Perhaps Amazon’s buying power will bring drug prices down; perhaps their corporate treasury is large enough to absorb some of the middle-men who raise drug prices or engage in a price war long enough to break them.

Amazon has shown some creativity in turning internal products into external ones. Amazon Dx provides at-home test kits for Covid-19, with results within 24 hours. But once again, while promising, it falls short, despite the breathless cheering of its supporters. A positive COVID test should make you stay at home; if you become more ill, you need to be seen by a physician.
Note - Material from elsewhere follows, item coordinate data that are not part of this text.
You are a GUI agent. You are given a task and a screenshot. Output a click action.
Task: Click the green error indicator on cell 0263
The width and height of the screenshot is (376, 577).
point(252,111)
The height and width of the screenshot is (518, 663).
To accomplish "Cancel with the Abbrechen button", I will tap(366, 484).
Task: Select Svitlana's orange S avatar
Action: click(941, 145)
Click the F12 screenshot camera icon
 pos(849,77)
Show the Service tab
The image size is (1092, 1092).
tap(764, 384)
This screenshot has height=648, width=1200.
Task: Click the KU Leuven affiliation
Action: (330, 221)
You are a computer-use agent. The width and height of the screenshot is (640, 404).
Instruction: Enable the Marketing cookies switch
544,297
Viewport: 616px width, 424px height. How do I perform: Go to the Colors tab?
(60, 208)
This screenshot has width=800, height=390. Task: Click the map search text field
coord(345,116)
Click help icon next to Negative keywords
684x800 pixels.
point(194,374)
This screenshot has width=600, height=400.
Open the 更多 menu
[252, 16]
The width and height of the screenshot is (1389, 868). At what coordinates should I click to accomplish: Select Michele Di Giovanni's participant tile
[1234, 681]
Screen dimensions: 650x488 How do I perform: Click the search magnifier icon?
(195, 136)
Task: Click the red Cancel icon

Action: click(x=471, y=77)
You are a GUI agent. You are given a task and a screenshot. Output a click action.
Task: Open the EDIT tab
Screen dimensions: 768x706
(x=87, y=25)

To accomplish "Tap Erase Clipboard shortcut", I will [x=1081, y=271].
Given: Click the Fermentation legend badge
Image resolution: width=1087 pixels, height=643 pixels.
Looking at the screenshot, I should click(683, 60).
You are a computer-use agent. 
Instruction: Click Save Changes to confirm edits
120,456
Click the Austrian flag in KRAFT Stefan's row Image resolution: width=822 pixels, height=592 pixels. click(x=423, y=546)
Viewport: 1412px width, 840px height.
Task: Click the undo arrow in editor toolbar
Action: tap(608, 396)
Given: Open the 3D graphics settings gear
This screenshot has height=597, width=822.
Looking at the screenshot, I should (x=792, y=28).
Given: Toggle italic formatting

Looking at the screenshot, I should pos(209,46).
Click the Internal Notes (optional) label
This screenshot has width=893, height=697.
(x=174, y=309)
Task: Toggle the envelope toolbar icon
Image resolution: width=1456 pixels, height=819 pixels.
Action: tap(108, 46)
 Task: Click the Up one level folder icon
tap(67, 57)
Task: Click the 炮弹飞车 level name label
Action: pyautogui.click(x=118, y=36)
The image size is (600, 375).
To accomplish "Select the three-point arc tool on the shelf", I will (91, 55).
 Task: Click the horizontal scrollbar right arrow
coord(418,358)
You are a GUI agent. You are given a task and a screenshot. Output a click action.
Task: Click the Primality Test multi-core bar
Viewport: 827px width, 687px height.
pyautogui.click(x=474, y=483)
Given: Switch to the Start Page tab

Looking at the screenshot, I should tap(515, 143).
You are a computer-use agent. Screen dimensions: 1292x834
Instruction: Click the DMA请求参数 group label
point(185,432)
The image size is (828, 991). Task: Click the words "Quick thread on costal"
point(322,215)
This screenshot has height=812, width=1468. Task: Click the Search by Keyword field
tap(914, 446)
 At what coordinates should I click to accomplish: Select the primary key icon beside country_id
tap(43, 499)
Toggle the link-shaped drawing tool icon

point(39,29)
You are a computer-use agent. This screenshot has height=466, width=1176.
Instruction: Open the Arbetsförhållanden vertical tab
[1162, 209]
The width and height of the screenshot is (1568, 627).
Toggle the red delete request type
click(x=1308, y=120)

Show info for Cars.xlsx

Perhaps other at-home tests say for a sore throat would be helpful, but then, you would need a prescription for antibiotics. Those brick-and-mortar urgent care centers, especially in the neighborhood pharmacy, can already provide those services. The service that Amazon really wanted to provide was healthcare to its employees, and for that, they got together with two other ”titans of healthcare,” JP Morgan and Berkshire Hathaway – to found Haven.

Haven

I had such hope for Haven, especially when it was headed by Atul Gawande, a very smart surgeon. But it failed. According to the Financial Times, “even with the three companies’ collective heft, it was still not enough to pressure established health providers into cheaper care.”

My experience tells me that they discovered that healthcare changes slowly and that no one individual decides within a health system; committees rule. Let me steal for a moment from the work of John Green’s Anthropocene Reviewed (which you can hear or read). I give Amazon Care two stars.

 

[1] What is it about Texas and artificial intelligence? The Financial Times reports that Amazon’s digital assistant is at Houston Methodist.